++++ AUSGEWÄHLTER TEXT ++++

Dringender Reformbedarf

Die Sozialhilfe soll ein menschenwürdiges Leben ermöglichen. Sie steht in der Regel an letzter Stelle, ist also fast immer nachrangig. Die Gewährung von Sozialhilfe setzt immer eine Bedürftigkeit voraus. Wer
sich selbst helfen kann, muss sich auch selbst helfen. Ein eigenes Einkommen ist muss verwendet werden, bevor Sozialhilfe gezahlt wird. Gleiches gilt für Vermögen, für das Einkommen des Ehemannes, unterhaltspflichtiger Kinder und Eltern.

Für Leistungen zur Sicherung des Grundbedarfs, einer persönlichen Existenz, klingt das logisch. Aber insbesondere durch Steffi,
die Assistenzleistungen, die sie eigentlich bräuchte und die sie auch bewilligt bekäme, nicht in Anspruch nimmt, um sich aus eigenen Mitteln ein Auto und einen Jahresurlaub zu finanzieren, habe ich in den letzten Tagen sehr viel nachgedacht und mir einige Fragen gestellt, deren Antworten ich nicht kenne und deren Antworten ich auch nicht neutral ermitteln kann, denn meine Meinung ist pro Steffi gefärbt.

++++ ANGEZEIGTE INFORMATIONEN ++++

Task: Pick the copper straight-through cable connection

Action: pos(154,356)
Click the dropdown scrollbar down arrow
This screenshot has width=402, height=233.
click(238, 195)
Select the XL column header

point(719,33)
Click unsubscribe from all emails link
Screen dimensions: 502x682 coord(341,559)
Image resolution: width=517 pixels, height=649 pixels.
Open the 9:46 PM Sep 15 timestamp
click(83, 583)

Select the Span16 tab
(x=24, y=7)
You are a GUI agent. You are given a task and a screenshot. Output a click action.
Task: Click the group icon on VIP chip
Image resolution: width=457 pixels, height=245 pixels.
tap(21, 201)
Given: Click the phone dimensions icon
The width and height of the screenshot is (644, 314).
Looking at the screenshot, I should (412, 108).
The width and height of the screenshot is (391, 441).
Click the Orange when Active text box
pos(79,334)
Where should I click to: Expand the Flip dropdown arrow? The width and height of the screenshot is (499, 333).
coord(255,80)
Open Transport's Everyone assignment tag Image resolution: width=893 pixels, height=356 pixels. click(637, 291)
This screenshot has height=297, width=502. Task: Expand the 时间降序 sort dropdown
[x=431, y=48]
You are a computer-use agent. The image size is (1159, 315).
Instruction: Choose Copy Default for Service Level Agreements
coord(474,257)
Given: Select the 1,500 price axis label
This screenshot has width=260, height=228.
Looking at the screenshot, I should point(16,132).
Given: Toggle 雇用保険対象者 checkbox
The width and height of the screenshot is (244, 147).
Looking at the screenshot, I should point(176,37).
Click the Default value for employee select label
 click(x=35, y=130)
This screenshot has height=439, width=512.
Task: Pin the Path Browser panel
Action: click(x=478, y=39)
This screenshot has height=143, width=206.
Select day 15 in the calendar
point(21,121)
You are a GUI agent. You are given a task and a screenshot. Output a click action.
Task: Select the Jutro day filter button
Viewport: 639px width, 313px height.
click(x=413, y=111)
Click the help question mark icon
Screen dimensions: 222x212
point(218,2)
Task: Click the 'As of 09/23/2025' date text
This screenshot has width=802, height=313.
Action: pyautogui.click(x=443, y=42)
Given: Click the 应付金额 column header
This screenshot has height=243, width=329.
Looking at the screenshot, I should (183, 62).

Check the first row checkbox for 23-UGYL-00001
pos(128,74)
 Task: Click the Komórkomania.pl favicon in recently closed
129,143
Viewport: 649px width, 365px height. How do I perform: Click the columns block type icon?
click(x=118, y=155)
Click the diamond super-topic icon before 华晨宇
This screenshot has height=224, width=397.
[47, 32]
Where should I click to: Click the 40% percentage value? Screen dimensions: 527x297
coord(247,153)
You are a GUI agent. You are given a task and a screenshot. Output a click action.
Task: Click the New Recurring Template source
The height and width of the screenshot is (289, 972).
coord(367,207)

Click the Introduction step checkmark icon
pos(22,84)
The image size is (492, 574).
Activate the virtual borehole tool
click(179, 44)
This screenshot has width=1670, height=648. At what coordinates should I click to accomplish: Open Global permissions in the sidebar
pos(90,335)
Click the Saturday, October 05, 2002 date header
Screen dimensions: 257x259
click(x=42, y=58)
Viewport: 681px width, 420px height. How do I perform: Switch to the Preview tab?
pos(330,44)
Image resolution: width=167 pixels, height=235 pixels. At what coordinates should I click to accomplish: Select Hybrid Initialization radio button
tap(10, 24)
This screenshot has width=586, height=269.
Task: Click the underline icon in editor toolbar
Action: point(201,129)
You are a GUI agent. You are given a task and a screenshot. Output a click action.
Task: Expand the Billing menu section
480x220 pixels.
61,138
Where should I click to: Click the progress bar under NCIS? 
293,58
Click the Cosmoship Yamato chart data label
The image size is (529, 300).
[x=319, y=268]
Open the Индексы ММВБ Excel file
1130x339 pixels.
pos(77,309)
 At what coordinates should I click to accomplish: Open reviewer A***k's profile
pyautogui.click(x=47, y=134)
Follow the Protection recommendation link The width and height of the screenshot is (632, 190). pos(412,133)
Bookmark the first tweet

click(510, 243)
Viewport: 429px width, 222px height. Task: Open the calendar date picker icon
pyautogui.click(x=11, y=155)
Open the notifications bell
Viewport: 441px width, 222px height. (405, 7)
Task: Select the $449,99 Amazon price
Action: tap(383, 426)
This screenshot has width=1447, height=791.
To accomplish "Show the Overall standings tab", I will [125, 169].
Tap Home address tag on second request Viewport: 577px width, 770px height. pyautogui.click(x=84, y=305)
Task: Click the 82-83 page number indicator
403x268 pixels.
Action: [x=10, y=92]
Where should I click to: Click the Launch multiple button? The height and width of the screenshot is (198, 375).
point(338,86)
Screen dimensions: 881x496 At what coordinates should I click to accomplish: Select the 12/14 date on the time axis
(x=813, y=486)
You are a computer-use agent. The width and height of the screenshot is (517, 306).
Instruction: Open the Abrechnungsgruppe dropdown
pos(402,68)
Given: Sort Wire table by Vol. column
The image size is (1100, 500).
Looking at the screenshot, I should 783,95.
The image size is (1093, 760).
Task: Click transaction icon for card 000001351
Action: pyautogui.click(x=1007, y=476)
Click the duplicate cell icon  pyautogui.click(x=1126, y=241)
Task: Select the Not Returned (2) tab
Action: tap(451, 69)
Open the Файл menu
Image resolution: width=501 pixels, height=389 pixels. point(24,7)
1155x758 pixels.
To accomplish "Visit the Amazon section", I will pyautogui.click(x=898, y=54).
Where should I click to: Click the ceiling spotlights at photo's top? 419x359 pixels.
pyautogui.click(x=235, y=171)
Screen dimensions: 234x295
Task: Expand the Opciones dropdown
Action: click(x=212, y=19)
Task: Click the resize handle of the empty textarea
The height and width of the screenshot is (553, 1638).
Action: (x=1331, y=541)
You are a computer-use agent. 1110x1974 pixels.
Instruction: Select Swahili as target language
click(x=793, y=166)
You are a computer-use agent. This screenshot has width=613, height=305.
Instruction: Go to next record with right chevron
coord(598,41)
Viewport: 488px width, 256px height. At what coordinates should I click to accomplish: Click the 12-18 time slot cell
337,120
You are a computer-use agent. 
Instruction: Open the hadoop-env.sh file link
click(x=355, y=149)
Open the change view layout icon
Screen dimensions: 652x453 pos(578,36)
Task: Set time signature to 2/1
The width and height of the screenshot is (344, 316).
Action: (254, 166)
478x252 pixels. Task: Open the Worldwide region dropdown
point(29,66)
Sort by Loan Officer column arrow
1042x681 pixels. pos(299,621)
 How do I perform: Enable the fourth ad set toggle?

++++

ARBEITSAUFTRAG 1 |
Fasse den Absatz des Textes zur Sozialhilfe, der mit „Für Leistungen zur Sicherung des Grundbedarfs“ beginnt, kürzer zusammen, ohne seine wesentlichen Aussagen wegzulassen.
ARBEITSAUFTRAG 2 |
Knüpfe an den letzten Satz des Textes zur Sozialhilfe an und führe ihn weiter.

LÖSUNG 1 |
Für Leistungen zum Grundbedarf klingt das logisch. Doch Steffi verzichtet auf Assistenzleistungen, die sie eigentlich bräuchte und bewilligt bekäme, um sich aus eigenen Mitteln ein Auto und einen Jahresurlaub zu finanzieren. Das hat mich in den letzten Tagen viel nachdenken lassen. Die Fragen, die ich mir dabei stelle, kann ich nicht beantworten. Weil meine Meinung zugunsten von Steffi gefärbt ist, kann ich sie auch nicht neutral klären.

LÖSUNG 2 |
Ich frage mich wirklich ernsthaft, ob es angemessen ist, von einem Menschen, der täglich Pflege und Assistenz in einem Umfang benötigt, wie
er nicht (mehr) durch die Pflegeversicherung abgedeckt ist, zu verlangen, diese Leistungen selbst zu bezahlen. Oder sie von Ehepartnern, Kindern oder Eltern bezahlen zu lassen. Dabei rede ich nicht von Wahl- und Zusatzleistungen, sondern von Grundleistungen zur Sicherung eines menschenwürdigen Lebens. Ich frage mich auch, ob es korrekt ist, hier von Sozialhilfe zu sprechen.

Ist es wirklich gerecht, dass ein Mensch, der so schwer pflegebedürftig ist, dass die Mittel aus der Pflegeversicherung nicht reichen, für seine Pflege mit eigenem Geld aufkommen muss? Gibt es einen
Unterschied zu der Behandlung akuter Krankheiten, wo ja auch nicht nach
der Schwere oder den Kosten unterschieden wird?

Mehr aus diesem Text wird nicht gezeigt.